Rothbury Racecourse was a horse racing venue in Northumberland, England which closed in 1965. It was situated just outside the village of Rothbury, on a plain by the River Coquet.

The earliest recorded meeting at Rothbury took place in April 1759. It held only one meeting a year, always in April (with the exception of 1947, when it was held on 31 May because the course was flooded). Proximity to the river meant flooding was common.

The course was just under 1.5 miles in circumference, and races were held over distances from 2 to 3 miles. The course split into two separate tracks in the back straight, with the hurdle track, which was quite sharp, staying on the valley floor.
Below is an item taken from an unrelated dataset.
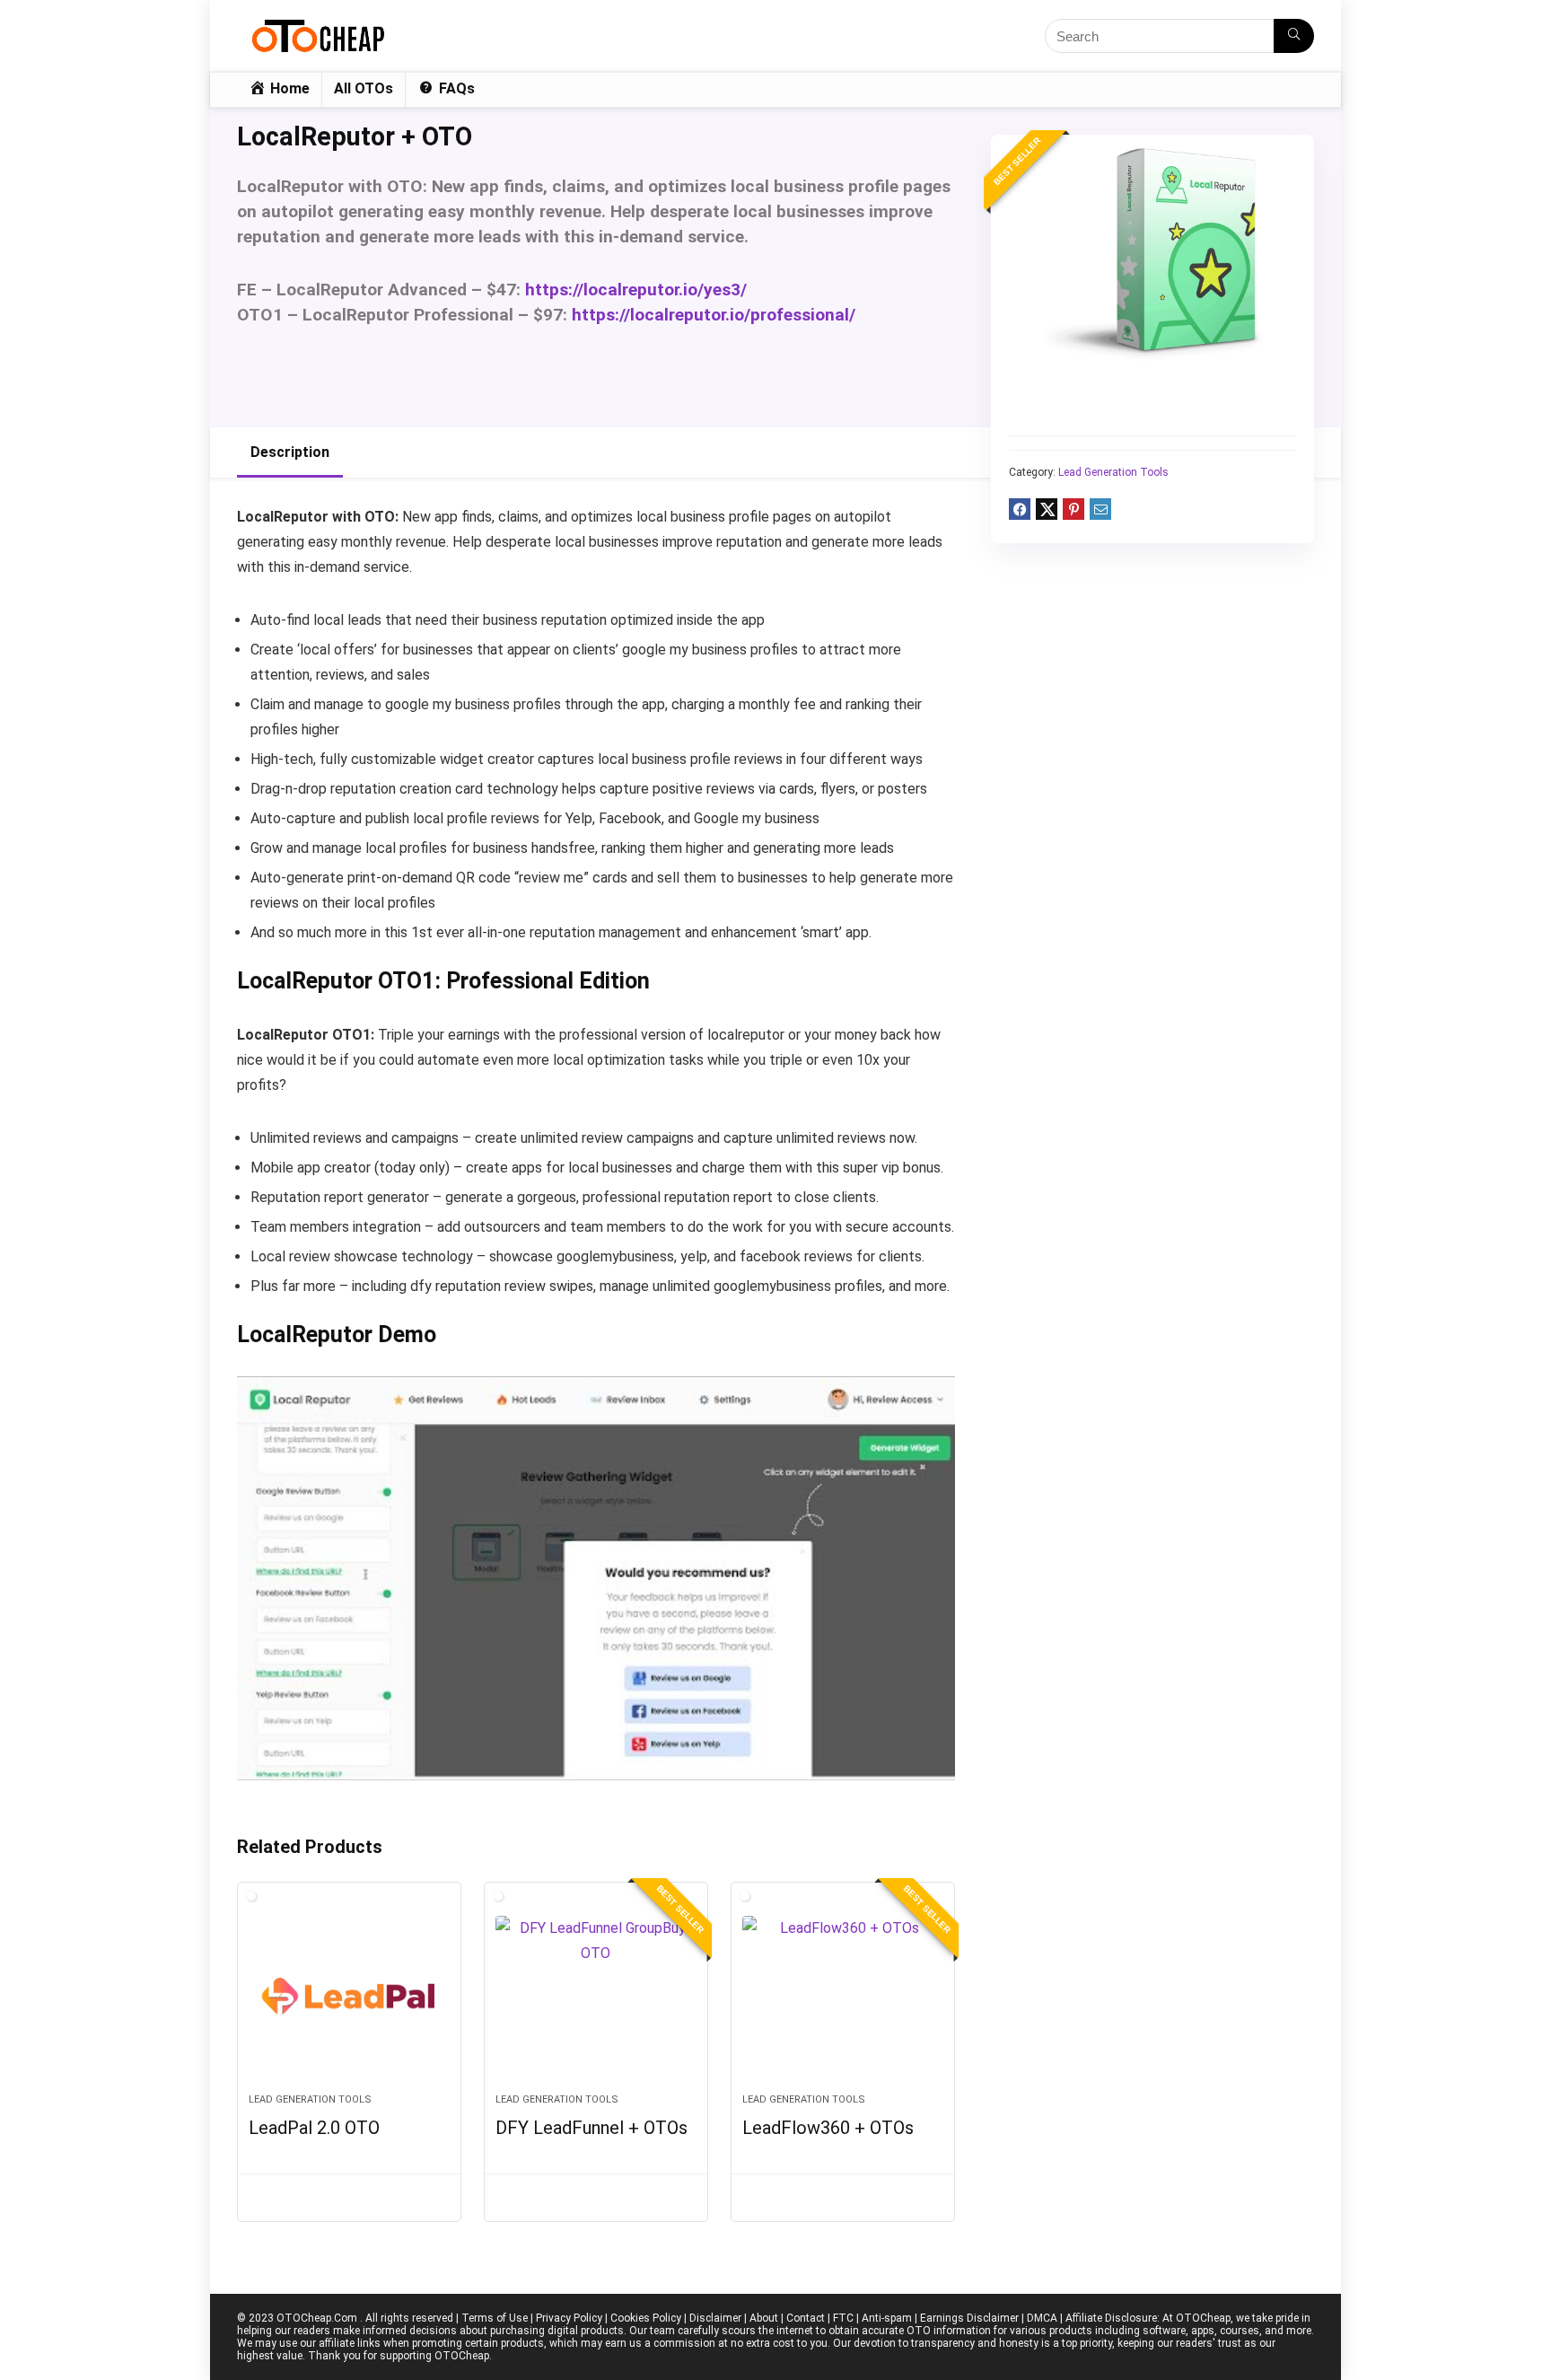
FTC (843, 2318)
The steeplechase track climbed the hillside and was substantially longer, and a sterner test of stamina. The water jump was the middle of three fences in the home straight and was bypassed on the final circuit. The course had a dramatic downhill section with a sharp left turn at the bottom into the straight which was parallel to the river. The turn led jockey Gerry Scott in the Sporting Life to describe Rothbury as his least favourite racecourse.

Horses would walk through the village to the course, and on race days, a temporary bridge would be built over the river to allow the horses and spectators across. The landlord of the Railway Hotel in the village would set up the bar tent, and locals would lend tractors to move horseboxes, since no hard standing was available at the track.

The course's principal race was the 3 mile Rothbury Cup, which was moved to Newcastle after the course's demise.

In its later years, Rothbury staged a three horse race over 3 miles. The Callant, a striking grey horse, locally owned, but well-known having featured in close finishes in big races elsewhere in the country, came close to a memorable victory in the race having fallen, and been at one point over two fences behind the others.

The course was closed during both World Wars.

Rothbury was deemed surplus to requirements by the Levy Board in the 1960s and marked for closure. The course's final meeting was on 10 April 1965, coincidentally the same day Bogside Racecourse closed, and attracted a crowd of 3,000, slightly lower than usual. The final winner was Golden Boy, ridden by John Blair.

The land on which it stood is now a golf course, and the golf club has taken over some of the old racecourse buildings.